### What you will do
Gather each line in the entries that includes the string "computer".

### Material provided

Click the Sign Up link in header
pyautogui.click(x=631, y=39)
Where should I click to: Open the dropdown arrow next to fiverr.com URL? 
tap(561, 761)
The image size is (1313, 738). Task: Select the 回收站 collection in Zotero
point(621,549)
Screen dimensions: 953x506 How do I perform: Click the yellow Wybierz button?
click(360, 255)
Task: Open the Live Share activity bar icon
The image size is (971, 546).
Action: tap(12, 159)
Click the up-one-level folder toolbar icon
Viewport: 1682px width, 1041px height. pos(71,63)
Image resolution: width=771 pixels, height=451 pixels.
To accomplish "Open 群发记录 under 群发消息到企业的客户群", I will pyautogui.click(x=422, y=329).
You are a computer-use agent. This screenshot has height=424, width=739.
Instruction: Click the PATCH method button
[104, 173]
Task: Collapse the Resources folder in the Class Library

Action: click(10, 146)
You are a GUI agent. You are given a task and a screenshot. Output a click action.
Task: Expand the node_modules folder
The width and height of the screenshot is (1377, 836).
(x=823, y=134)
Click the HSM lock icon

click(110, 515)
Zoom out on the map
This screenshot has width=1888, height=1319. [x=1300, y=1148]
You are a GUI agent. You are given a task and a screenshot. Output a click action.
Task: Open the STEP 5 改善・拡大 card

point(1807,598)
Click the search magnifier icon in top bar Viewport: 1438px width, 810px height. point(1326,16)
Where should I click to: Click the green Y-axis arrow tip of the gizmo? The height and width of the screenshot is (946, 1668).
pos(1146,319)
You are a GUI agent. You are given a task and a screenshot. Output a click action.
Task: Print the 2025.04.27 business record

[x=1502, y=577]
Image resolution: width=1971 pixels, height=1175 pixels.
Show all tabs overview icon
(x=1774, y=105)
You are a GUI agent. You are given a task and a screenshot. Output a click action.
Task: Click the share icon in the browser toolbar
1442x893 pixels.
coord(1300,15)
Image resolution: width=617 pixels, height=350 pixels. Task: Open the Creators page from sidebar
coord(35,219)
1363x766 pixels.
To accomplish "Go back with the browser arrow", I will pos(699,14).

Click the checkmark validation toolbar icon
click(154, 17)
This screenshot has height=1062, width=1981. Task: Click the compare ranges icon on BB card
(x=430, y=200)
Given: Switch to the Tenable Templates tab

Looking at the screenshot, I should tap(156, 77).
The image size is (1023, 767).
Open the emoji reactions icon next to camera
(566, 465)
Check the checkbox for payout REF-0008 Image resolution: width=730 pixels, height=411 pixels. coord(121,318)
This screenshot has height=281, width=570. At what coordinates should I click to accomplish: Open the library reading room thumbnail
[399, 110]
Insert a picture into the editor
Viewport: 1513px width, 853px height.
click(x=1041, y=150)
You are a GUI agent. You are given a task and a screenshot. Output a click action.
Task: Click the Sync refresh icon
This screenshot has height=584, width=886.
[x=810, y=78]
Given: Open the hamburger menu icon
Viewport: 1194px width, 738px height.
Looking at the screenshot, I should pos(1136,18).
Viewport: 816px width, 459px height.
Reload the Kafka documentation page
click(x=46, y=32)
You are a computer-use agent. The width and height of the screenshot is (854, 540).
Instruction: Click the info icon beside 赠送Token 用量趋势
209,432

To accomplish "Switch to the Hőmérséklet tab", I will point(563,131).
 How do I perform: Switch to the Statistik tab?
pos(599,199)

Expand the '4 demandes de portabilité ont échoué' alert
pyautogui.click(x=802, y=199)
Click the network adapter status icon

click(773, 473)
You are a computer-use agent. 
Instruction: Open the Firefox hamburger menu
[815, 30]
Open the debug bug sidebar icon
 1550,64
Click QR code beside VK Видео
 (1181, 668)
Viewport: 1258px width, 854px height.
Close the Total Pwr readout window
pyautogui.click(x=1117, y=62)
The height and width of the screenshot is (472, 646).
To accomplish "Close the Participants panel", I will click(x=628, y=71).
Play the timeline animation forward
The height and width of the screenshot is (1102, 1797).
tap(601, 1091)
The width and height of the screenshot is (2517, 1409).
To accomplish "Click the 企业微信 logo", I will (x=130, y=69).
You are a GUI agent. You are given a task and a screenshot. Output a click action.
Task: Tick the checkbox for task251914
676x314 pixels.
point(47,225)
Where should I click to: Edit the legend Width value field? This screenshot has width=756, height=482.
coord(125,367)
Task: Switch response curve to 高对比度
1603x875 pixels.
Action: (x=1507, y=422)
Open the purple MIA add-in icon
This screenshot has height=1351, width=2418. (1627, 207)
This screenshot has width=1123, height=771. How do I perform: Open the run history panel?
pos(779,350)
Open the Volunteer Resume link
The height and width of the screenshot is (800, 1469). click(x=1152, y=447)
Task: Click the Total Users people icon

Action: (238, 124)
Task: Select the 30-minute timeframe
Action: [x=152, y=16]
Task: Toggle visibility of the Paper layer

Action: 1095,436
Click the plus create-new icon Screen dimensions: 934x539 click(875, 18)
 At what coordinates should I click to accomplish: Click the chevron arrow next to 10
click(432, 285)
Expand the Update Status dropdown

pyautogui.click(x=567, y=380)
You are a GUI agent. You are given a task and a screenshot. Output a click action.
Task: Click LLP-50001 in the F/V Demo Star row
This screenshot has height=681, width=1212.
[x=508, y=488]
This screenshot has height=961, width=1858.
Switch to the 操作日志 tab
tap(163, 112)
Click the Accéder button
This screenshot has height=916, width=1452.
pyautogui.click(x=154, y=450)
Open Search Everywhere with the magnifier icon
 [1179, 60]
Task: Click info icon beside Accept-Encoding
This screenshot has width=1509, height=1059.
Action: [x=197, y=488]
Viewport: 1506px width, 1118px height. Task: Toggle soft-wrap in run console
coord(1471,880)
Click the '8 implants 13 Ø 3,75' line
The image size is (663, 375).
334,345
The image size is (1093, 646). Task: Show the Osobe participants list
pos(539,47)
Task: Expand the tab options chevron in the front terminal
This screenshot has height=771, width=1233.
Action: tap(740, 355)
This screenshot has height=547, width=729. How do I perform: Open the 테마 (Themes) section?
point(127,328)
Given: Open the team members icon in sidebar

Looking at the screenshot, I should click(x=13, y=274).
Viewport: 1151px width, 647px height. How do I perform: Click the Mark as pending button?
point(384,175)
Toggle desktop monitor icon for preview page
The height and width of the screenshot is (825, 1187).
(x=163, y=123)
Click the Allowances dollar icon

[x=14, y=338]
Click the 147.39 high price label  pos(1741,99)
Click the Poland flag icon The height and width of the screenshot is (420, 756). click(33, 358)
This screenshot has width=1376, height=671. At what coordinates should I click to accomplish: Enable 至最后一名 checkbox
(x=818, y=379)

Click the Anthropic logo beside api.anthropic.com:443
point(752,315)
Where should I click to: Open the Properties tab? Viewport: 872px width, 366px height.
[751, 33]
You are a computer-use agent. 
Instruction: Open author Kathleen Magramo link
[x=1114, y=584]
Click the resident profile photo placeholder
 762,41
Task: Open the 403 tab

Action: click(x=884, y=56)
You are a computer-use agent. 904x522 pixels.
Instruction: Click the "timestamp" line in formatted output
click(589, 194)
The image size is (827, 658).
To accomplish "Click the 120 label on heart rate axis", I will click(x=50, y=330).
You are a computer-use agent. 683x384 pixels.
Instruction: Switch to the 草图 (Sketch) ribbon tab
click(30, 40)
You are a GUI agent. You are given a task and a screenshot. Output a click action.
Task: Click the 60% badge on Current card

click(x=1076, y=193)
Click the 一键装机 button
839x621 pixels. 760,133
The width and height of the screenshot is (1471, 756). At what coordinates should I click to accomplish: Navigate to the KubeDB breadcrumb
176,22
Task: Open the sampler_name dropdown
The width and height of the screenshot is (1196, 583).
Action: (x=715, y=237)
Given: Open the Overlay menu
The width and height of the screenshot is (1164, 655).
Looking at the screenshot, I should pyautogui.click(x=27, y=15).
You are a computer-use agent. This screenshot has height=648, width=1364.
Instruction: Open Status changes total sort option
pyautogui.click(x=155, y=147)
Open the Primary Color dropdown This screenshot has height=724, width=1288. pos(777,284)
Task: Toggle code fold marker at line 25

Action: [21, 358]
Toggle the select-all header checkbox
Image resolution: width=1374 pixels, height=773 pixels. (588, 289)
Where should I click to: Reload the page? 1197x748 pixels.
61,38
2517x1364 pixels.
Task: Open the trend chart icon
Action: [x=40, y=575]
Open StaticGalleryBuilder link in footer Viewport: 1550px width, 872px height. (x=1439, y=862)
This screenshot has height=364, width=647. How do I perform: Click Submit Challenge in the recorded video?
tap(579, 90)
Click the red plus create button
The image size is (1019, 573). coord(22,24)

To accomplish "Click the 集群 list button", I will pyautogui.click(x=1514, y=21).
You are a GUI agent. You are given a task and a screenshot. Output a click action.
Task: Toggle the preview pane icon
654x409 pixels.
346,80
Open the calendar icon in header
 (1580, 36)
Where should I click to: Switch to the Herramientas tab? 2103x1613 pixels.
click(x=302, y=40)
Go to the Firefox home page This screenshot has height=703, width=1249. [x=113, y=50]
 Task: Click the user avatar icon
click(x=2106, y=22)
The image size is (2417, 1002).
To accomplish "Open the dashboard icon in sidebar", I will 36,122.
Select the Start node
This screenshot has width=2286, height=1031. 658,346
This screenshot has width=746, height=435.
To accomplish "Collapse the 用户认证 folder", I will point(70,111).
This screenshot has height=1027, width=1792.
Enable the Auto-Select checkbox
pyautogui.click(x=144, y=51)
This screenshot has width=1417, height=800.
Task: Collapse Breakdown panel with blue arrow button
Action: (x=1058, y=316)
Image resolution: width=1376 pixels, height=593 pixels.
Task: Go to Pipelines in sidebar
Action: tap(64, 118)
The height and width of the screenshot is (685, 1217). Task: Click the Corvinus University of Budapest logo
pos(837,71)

### Final answer
You are a computer-use agent. This screenshot has height=424, width=739.
You are a computer-use agent. The width and height of the screenshot is (854, 540).
You are a computer-use agent. 
You are a computer-use agent. 
You are a computer-use agent. 904x522 pixels.
You are a computer-use agent. 683x384 pixels.
You are a computer-use agent. This screenshot has height=648, width=1364.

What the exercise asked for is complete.